Seule une UE crédible peut être complémentaire avec l'Otan

En fait, la complémentarité entre les deux organisations doit pouvoir se décliner dans le champ politique en fonction des lieux, intérêts et opportunités d'intervention, comme dans le champ des capacités selon les types d'actions privilégiés, instruments disponibles, domaines d'excellence etc…Elle doit pouvoir se traduire par un renforcement de capacités d'action sur un même théâtre ou par un partage des rôles sur des théâtres différents. C'est sur ces bases et avec ces objectifs que doit être définie une complémentarité réaliste entre l'Otan et l'UE.

Jusqu'ici, l'ambition et les attributions de la PESD étant perçues par certains Etats comme concurrentes de l'Otan, il en est résulté un climat de compétition entre les deux organisations. En fait, les restrictions de compétences de l'UE motivées par l'existence de l'Otan font apparaître cette dernière comme un obstacle au développement des capacités européennes. En réalité, l'Otan sert de prétexte aux Etats européens qui craignent qu'une plus grande autonomie et capacité d'action de l'UE affaiblisse la garantie de sécurité à bon compte que leur offrent les Etats-Unis (plus les Européens sont vulnérables plus il faut les protéger) et qui leur permet de faire l'impasse sur leurs dépenses de défense.
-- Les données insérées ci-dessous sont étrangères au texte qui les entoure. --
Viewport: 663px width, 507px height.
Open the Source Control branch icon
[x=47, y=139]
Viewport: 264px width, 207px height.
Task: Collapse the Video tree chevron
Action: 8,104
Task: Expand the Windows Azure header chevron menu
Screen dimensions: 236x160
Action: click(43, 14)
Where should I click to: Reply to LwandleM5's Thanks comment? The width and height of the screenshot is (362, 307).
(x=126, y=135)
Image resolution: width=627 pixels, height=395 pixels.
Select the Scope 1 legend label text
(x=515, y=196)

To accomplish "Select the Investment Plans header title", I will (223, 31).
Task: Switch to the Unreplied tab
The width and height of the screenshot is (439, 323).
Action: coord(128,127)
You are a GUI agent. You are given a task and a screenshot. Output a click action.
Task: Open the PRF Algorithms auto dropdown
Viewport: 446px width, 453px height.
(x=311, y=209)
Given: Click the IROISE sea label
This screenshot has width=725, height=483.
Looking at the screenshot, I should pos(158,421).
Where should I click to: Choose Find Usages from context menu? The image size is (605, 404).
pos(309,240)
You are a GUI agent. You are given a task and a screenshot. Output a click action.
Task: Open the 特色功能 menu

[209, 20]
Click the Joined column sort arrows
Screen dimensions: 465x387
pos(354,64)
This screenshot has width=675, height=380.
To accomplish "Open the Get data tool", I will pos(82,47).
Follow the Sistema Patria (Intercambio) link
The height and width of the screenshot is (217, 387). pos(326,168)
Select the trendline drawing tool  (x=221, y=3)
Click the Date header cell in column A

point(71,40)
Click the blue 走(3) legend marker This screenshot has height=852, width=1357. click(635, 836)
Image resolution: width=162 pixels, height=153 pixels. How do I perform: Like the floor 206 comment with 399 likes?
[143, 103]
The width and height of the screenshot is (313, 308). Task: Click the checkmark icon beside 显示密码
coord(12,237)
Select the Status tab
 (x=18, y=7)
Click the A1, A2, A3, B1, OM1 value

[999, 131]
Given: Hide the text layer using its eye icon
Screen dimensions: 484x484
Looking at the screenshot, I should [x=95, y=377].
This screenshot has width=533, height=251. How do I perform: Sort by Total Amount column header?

L'indispensable mutualisation des capacités des Etats européens, condition de leur crédibilité, ne peut atteindre une réelle efficacité qu'avec un certain niveau d'intégration ce qui impose qu'elle s'inscrive dans un cadre politique cohérent. L'Otan est un organe privilégié et précieux de la coopération euro-atlantique mais l'UE est le creuset de la coopération européenne. Il est donc naturel que l'UE soit le cadre de la mutualisation des capacités européennes.

L'Otan et l'UE ne pourront être complémentaires que si l'UE est reconnue (sans restriction) comme un véritable acteur de la défense et de la sécurité capable d'agir selon les circonstances, de façon autonome ou en coopération avec les Etats-Unis. Le soutien de chaque pays européen aux Etats-Unis ne peut être que subsidiaire dans le domaine de la Défense, la seule complémentarité qui ait du sens est la complémentarité euro-atlantique c'est à dire celle de l'Europe avec les Etats-Unis.